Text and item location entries
<<<<
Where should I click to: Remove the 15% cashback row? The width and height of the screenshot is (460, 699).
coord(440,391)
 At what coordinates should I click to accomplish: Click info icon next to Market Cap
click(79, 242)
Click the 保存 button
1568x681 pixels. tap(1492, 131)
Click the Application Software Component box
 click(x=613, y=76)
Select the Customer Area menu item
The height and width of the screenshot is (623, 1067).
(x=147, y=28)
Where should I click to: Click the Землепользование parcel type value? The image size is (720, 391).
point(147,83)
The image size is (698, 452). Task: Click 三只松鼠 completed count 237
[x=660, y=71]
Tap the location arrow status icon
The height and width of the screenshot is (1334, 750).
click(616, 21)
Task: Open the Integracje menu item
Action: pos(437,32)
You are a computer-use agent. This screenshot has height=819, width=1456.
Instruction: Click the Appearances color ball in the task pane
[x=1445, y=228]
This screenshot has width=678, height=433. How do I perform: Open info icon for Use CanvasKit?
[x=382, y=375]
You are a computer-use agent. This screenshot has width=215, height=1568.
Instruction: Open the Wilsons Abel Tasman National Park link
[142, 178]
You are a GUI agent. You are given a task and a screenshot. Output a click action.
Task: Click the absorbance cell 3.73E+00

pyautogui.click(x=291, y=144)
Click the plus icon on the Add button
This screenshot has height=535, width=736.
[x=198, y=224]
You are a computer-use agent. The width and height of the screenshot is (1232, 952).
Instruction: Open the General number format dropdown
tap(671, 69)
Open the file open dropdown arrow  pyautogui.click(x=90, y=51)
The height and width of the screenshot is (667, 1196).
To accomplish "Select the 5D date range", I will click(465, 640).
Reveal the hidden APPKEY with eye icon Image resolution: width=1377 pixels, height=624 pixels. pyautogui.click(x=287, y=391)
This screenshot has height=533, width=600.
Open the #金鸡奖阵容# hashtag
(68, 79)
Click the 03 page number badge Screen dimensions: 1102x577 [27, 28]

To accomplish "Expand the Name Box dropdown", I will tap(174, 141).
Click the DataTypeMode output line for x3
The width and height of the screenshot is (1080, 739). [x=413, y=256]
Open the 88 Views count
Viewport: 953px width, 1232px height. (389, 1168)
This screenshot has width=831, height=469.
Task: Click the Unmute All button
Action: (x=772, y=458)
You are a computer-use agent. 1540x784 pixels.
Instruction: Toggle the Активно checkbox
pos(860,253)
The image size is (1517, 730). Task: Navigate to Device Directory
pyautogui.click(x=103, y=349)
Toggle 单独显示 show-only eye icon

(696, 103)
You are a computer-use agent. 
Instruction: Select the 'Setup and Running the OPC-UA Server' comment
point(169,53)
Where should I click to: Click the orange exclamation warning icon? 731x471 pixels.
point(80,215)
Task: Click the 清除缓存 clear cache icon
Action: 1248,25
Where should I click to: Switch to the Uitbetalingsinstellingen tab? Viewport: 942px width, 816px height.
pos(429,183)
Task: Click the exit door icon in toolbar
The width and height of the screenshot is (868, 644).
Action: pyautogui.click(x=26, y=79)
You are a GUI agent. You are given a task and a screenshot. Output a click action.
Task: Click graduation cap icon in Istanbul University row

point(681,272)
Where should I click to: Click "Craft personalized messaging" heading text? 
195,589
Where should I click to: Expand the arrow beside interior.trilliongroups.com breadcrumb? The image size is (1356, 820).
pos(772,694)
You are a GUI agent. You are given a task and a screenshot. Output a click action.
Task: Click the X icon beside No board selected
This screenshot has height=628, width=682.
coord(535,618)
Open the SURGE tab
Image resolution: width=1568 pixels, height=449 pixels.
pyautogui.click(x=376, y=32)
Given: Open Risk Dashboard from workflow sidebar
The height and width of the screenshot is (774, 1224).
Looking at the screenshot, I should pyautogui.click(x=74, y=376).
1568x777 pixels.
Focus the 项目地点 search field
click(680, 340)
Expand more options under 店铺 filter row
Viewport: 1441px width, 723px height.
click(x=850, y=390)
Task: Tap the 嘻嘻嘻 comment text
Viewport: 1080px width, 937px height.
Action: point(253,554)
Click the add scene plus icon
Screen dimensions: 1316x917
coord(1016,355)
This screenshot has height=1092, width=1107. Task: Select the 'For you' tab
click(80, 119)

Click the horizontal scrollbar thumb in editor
>>>>
■ Given problem
Copy out the rows above word for word, everything from the line that contains "Toggle 单独显示 show-only eye icon" down to the line that contains "Action: 1248,25", both of those lines included.

■ Solution to this exercise
Toggle 单独显示 show-only eye icon

(696, 103)
You are a computer-use agent. 
Instruction: Select the 'Setup and Running the OPC-UA Server' comment
point(169,53)
Where should I click to: Click the orange exclamation warning icon? 731x471 pixels.
point(80,215)
Task: Click the 清除缓存 clear cache icon
Action: 1248,25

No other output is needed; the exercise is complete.